● PAGE EXCERPT:
Colombia Workers, Community Win Landmark Pact

  • June 10, 2017
  • Nathan Benevides

After 22 days of peaceful protests, workers, unions and other civil society groups in Buenaventura, the country’s largest port city, won a landmark agreement with the Colombian government. On June 6, the government agreed to invest more than $500 million in the long-neglected city over the next decade. United Nations officials,  senators and local politicians witnessed the signing of the agreement. A bill securing the funding is scheduled to be submitted to Congress on July 20.

Following the agreement, the elected strike committee, representing a coalition of 66 civil society organizations in Buenaventura, suspended the civic strike for one month to assess the government’s compliance with its pledge. In the lead up to the July 20 deadline, local groups will continue to negotiate decent employment and improved water services, sanitation, healthcare, education, housing and other social initiatives.

On May 16, tens of thousands of peaceful protesters took to the streets demanding peace and dignity after years of neglect by leaders in Bogota, the capital. Many of the port city’s 400,000 predominately Afro-Colombian inhabitants live in abject poverty without access to proper hospitals, schools, roads and other basic services.

Buenaventura’s thriving port accounts for 60 percent of the country’s maritime trade and in 2014, generated $2 billion in tax revenue. Only 3 percent of that revenue is reinvested in the city.

Many residents work in the port without the protection of Colombia’s labor code. The Port Workers’ Union (Unión Portuaria) is pushing to incorporate them into a collective bargaining agreement that would establish direct, indefinite employment contracts that include a living wage and provisions for health and pension benefits.

Beginning on the fourth day of demonstrations, the peaceful protests were disrupted by a national police force crackdown, with 41 reported arrests, dozens injured and at least one death. Human rights groups condemned the government’s decision to deploy riot police against peaceful demonstrations—in a city deprived even of a local, publicly-funded security service.

● SUPPLIED MATERIAL:
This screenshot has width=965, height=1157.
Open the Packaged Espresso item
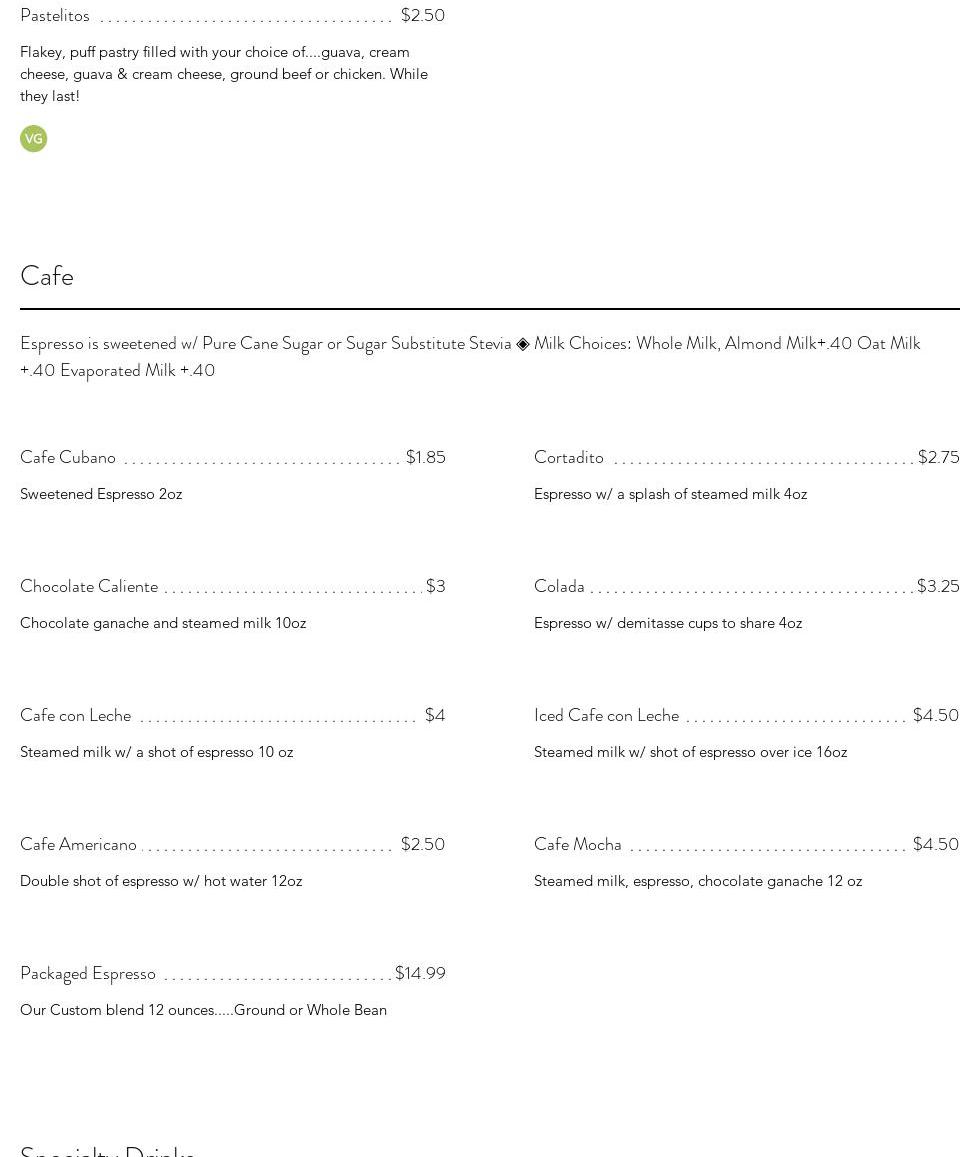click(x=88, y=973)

● WORK TASK:
According to the article on the Buenaventura agreement, what percentage of the country's maritime trade passes through the city's port?

● ANSWER BOX:
60 percent